• _SUPPLIED PASSAGE_:
-------

I'm not a mccain supporter.

I'm a Fred supporter.

As for insulting comments, I didn't mean to put any in.

My points were pretty simple:

1) McCain has done quite a bit in coming toward conservatives.

2) A non-vote for McCain means you are okay with a Hillary or Obama presidency. That's not an insult, it's a fact.

If I was insulting, I apologize.

Given the personal nature of this comment by Oz, I'll respond.

First, Oz is quite right that McCain has not said - to my knowledge - that his detractors need to "grow up." In my post, I referred to "McCain and his staff." A bad choice of words on my part. I've now edited that to be more clear as "McCain and his supporters." The "grow up" angle is a common theme among McCain supporters, whether those precise words are used or not - and they often are. See e.g. here or here. Of course, Sen. McCain can't control everything his supporters say everywhere, but it is still fair for me to speak directly to others, and it would be wise for Senator McCain to do so. Senator McCain might make clear that all of this needs to stop on both sides. Something like, "those who have supported my opponents in the primaries are not children who need to grow up - they are patriotic Americans who love their country passionately and want what is best for it. People such as Rush Limbaugh are great Americans. And we've expressed our disagreements clearly - I to them, and they to me. Fortunately, so much more unites us than separates us, etc. etc." (I'm not going to become his speechwriter).

His "calm down" comments were actually not bad - but he needs to be clear that he is speaking to both sides. The bottom line is that what seems to many to be a rather perfunctory "we conservatives" isn't going to cut it. He needs to understand that many respond to that by saying, "what do you mean, 'we conservatives?' Are you really one of us? After all you've said to score cheap political points at our expense for the past decade?" This would not be such a problem if Senator McCain had merely gone his own way on a few issues. The problem is how he has gone about his business, and a decade of that approach will not be so easily remedied. So I'm not critical of what he said at CPAC or even generally what he's been saying of late, only noting that he still doesn't seem to quite get how much damage he has done over the years to the conservative coalition he now seeks to lead, and he needs to address it. It is,m as the title says, part of the "Wages of being John McCain."

-------

• _WHAT IS ASKED_:
In the commentary on McCain above, what wording did the writer substitute for "McCain and his staff"?

-------

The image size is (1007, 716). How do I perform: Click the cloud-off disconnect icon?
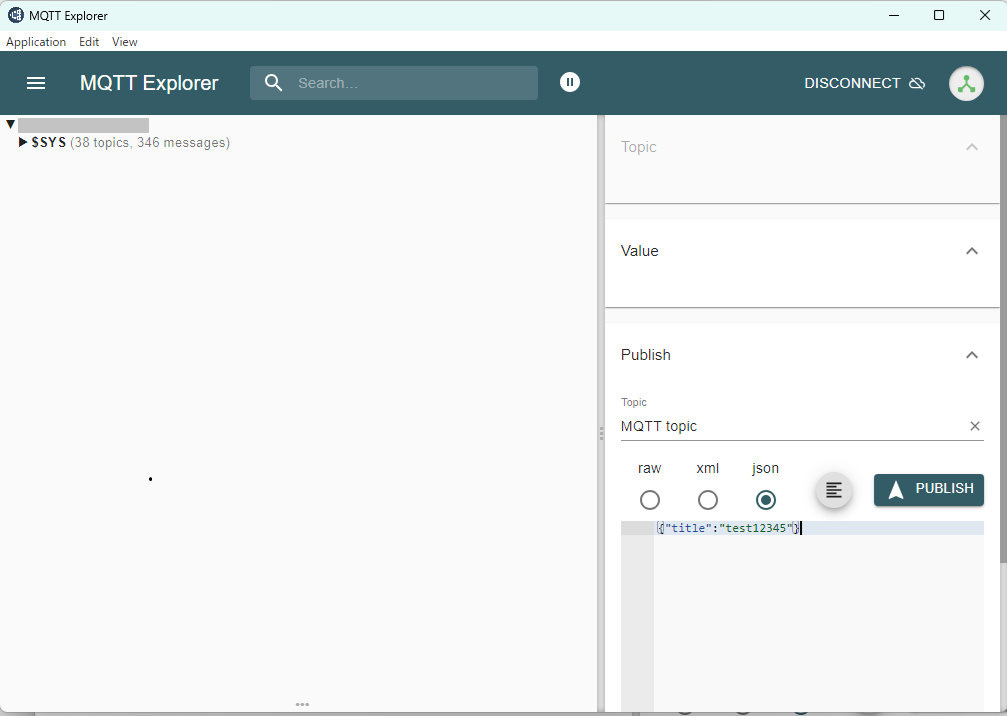pos(917,83)
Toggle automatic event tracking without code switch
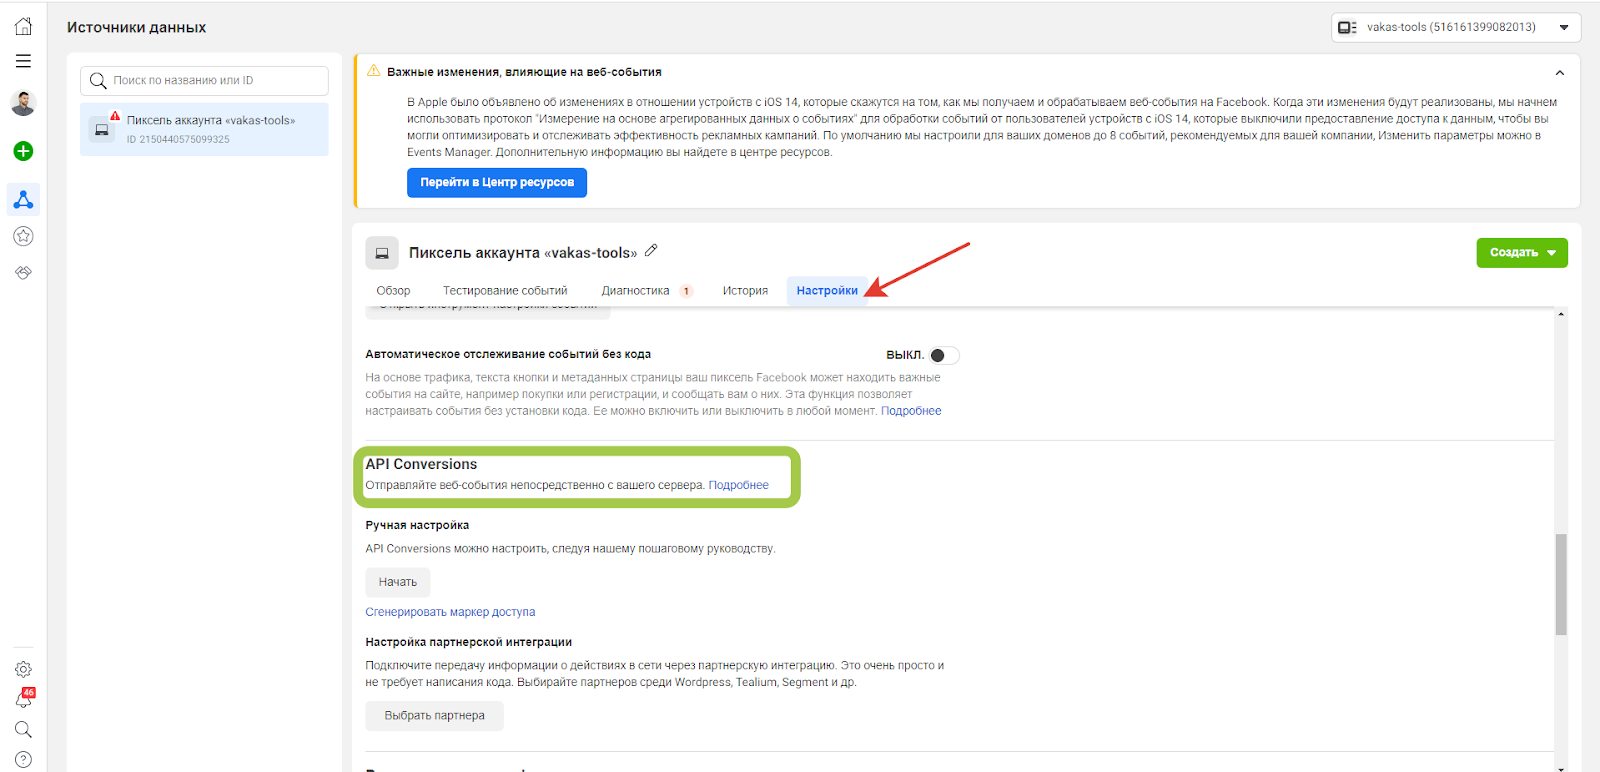Image resolution: width=1600 pixels, height=772 pixels. click(943, 355)
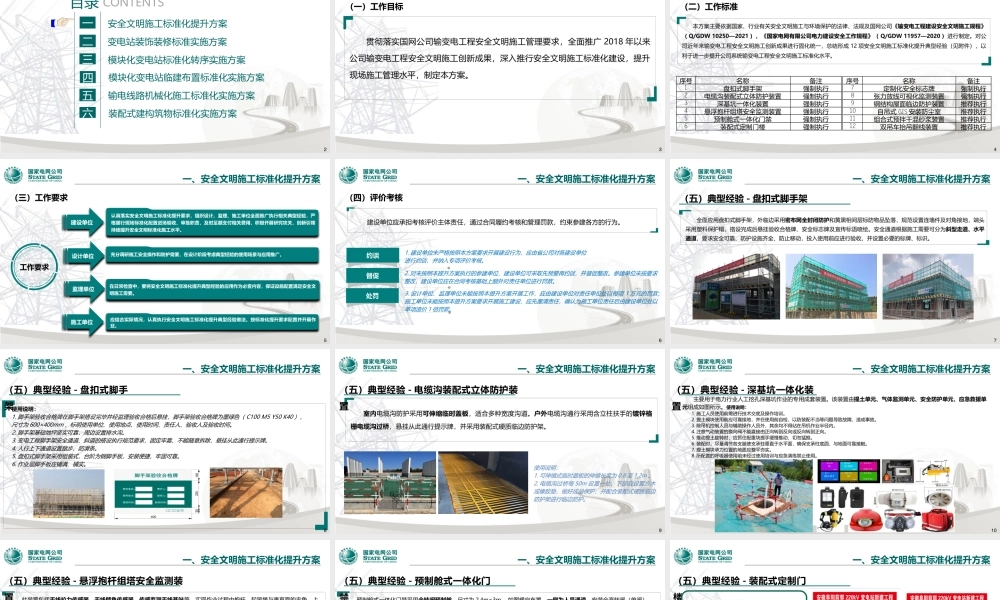Click the "四" chapter number icon in contents
Viewport: 1000px width, 600px height.
point(86,78)
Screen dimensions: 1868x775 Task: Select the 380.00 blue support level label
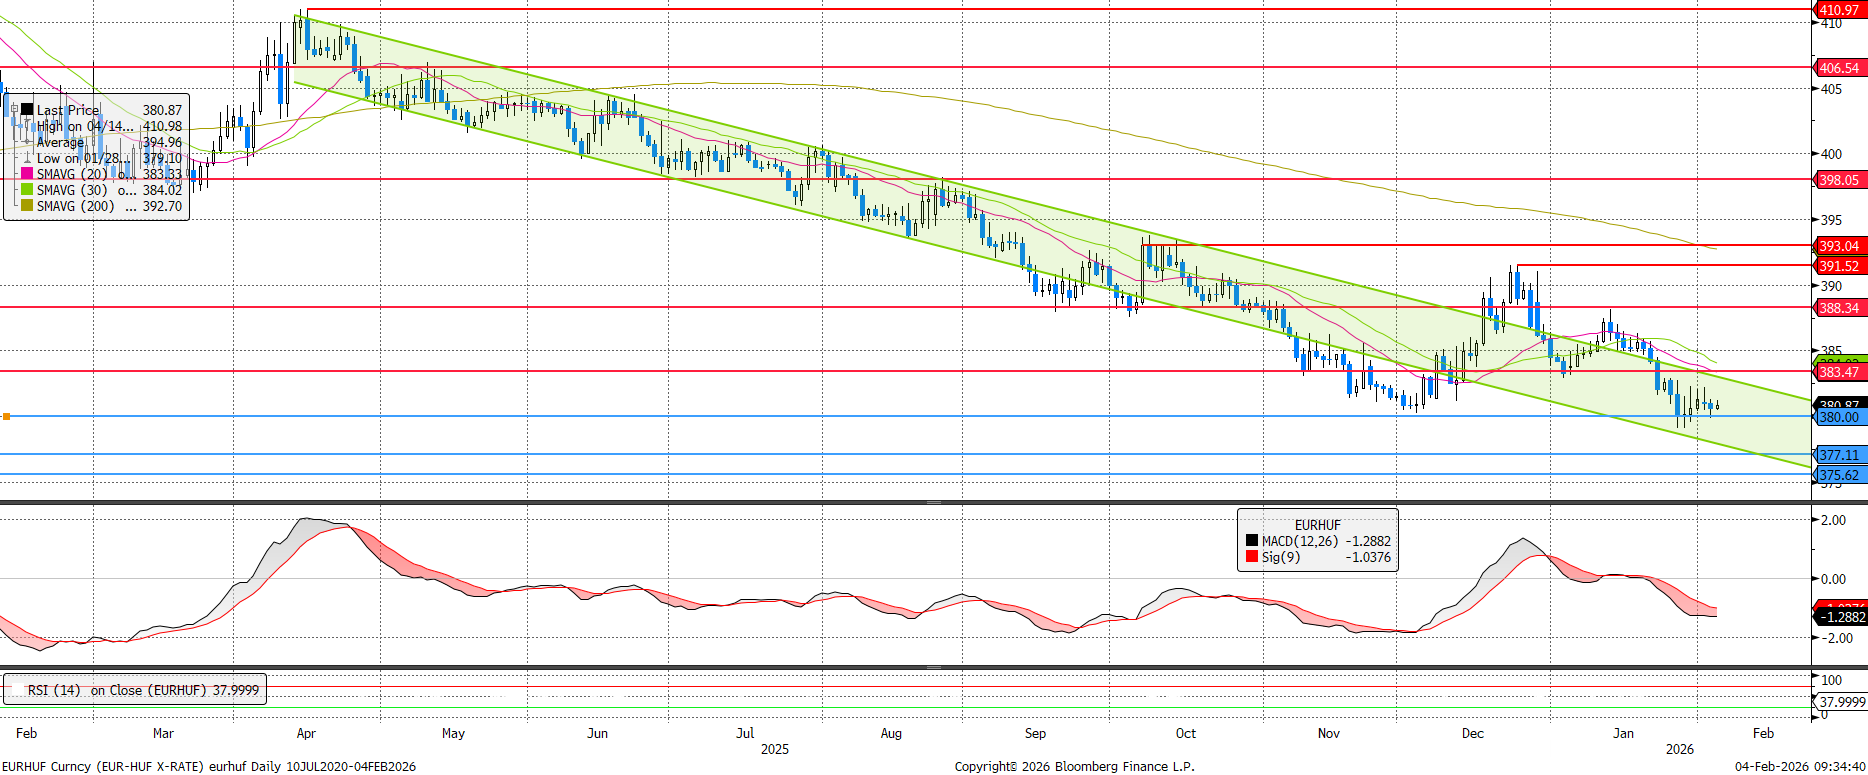[1838, 417]
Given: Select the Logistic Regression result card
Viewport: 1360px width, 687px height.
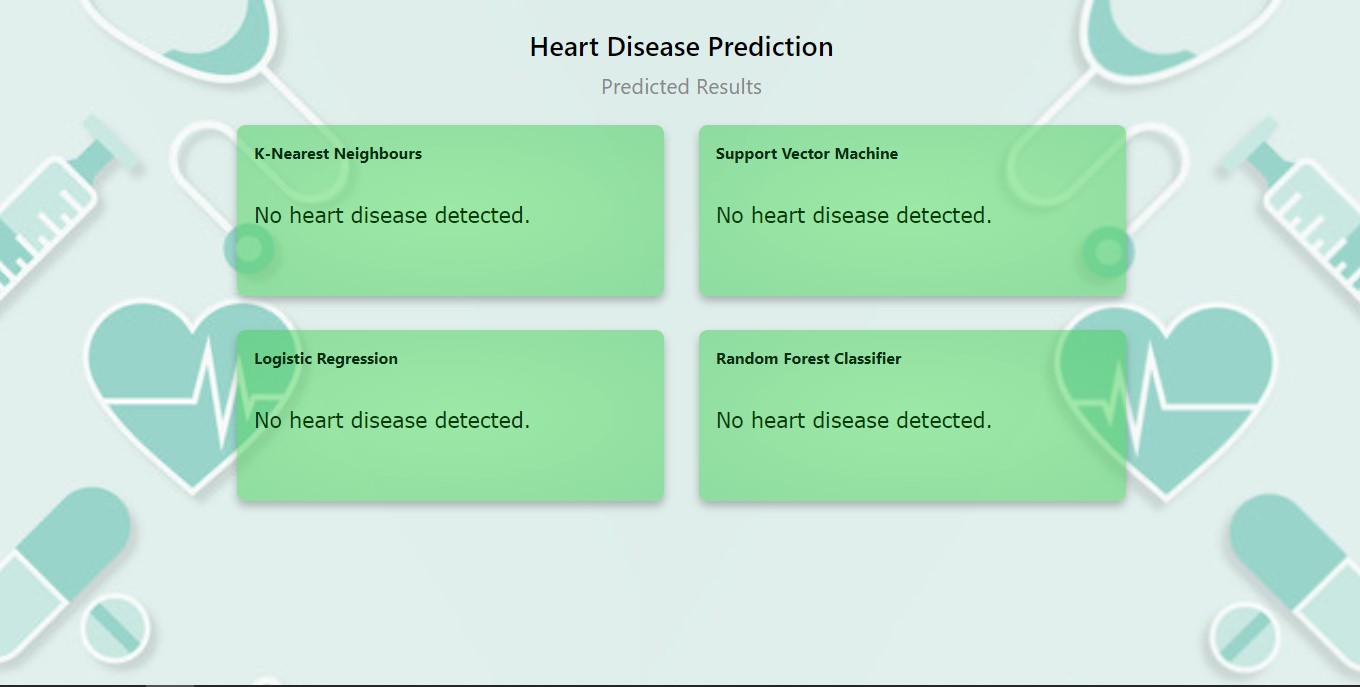Looking at the screenshot, I should (x=450, y=415).
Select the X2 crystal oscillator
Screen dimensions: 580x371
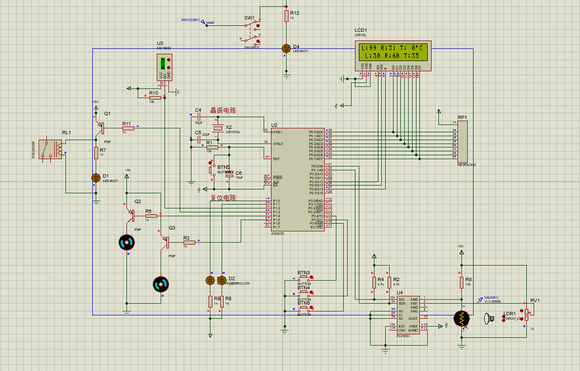pyautogui.click(x=218, y=129)
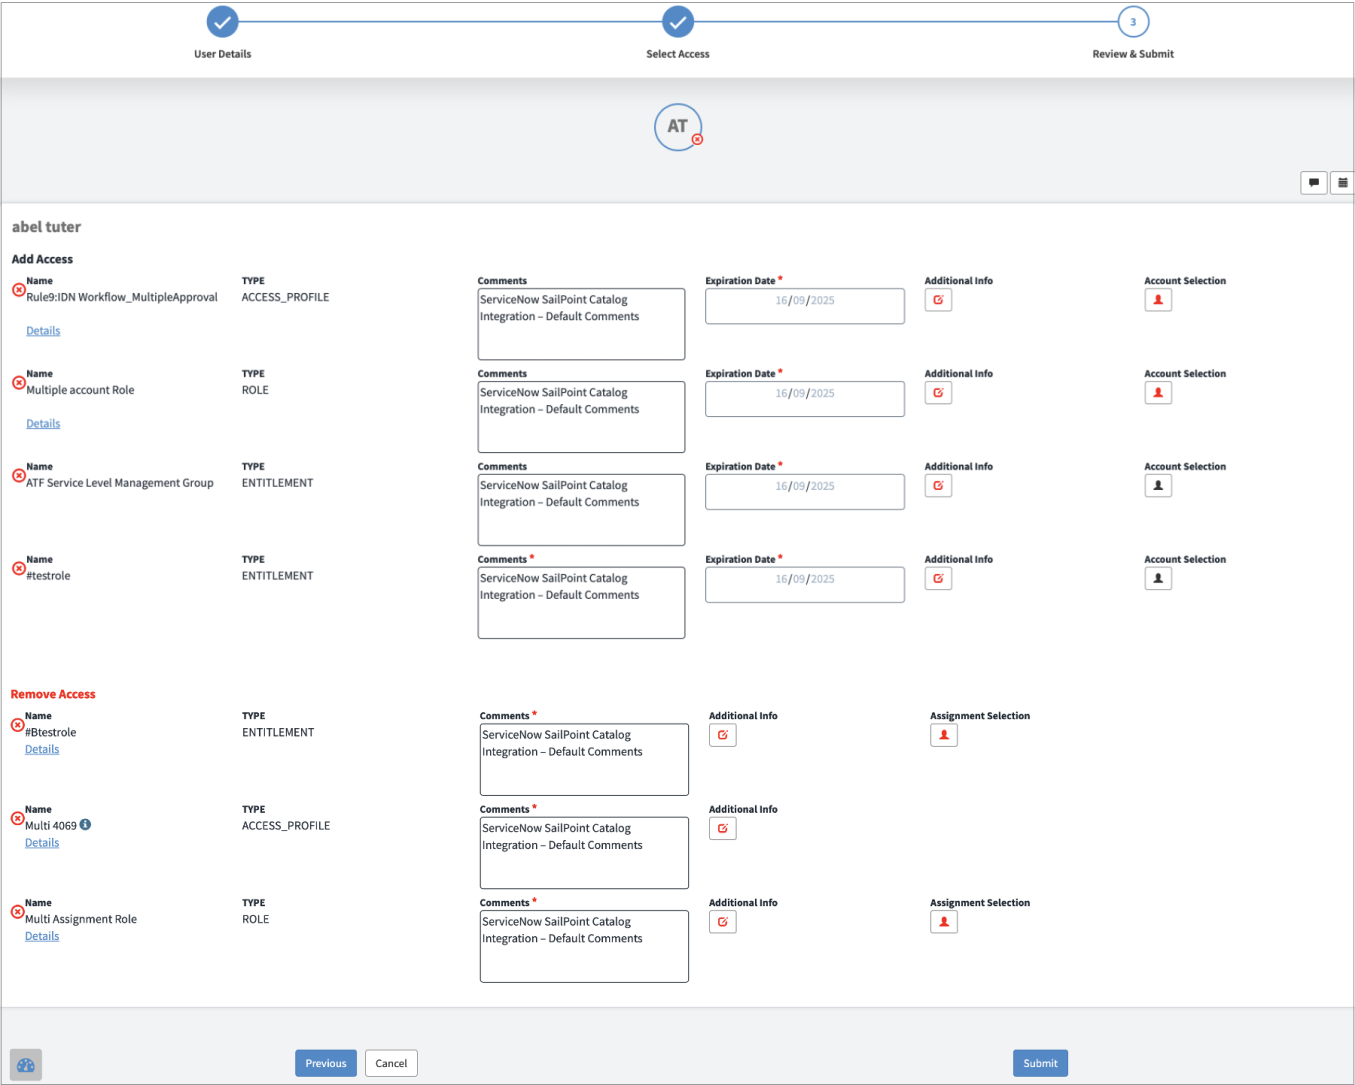Image resolution: width=1355 pixels, height=1085 pixels.
Task: Open Details link under Multiple account Role
Action: (43, 424)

-------

• _EXPECTED ANSWER_:
"McCain and his supporters."